MATERIAL TO PROCESS section start

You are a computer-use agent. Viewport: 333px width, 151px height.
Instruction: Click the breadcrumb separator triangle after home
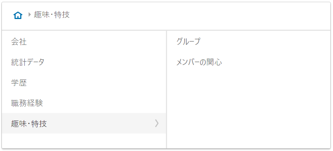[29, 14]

MATERIAL TO PROCESS section end
MATERIAL TO PROCESS section start

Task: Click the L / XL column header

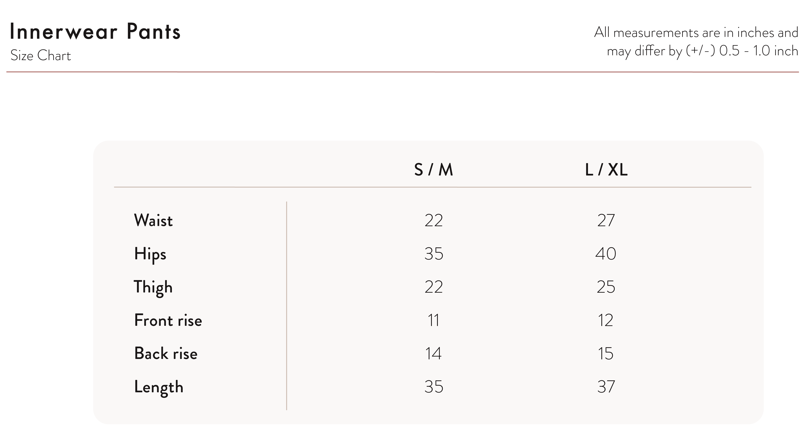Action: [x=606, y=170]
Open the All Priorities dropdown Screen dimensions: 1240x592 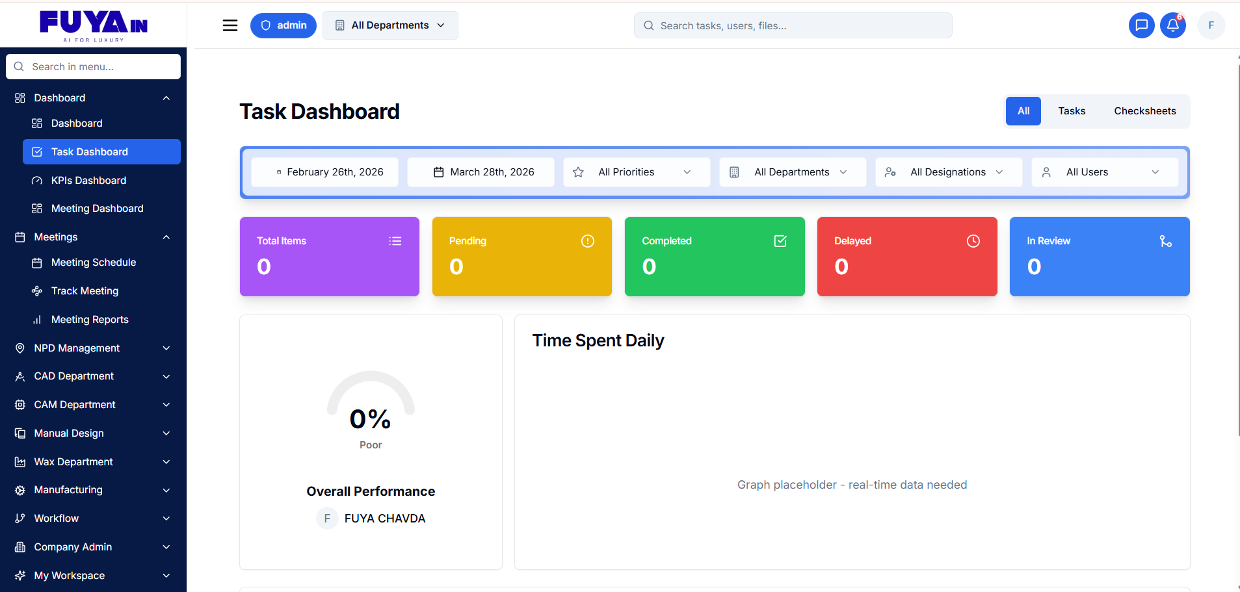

MATERIAL TO PROCESS section end
MATERIAL TO PROCESS section start

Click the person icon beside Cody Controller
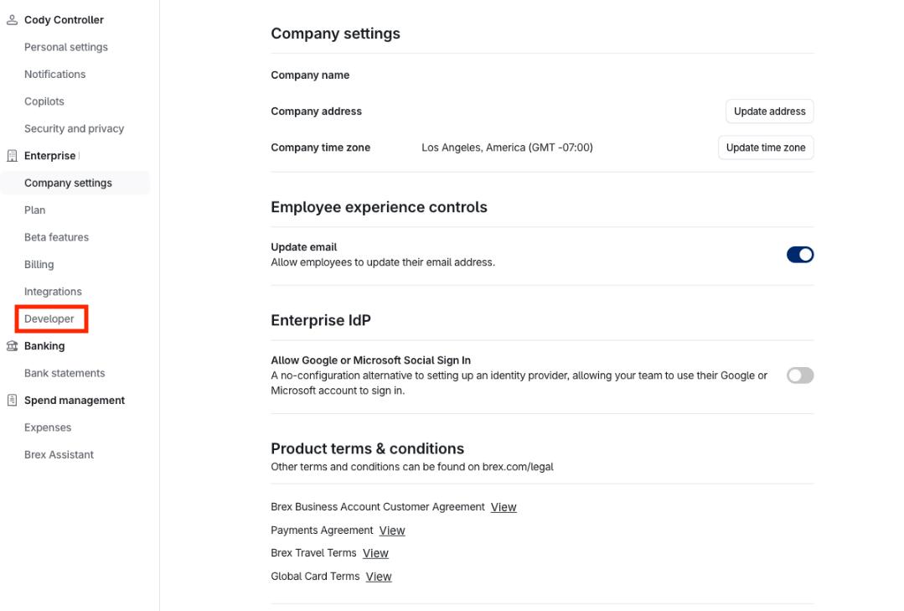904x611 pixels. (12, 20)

MATERIAL TO PROCESS section end

■ DIRECTIONS
From the line with "Task: Click the L / XL column header" up to and including the line with "Open the All" above, retype every line exactly and nothing more; leave out the pictures.

■ FINISHED TASK
Task: Click the L / XL column header

Action: [x=606, y=170]
Open the All Priorities dropdown Screen dimensions: 1240x592 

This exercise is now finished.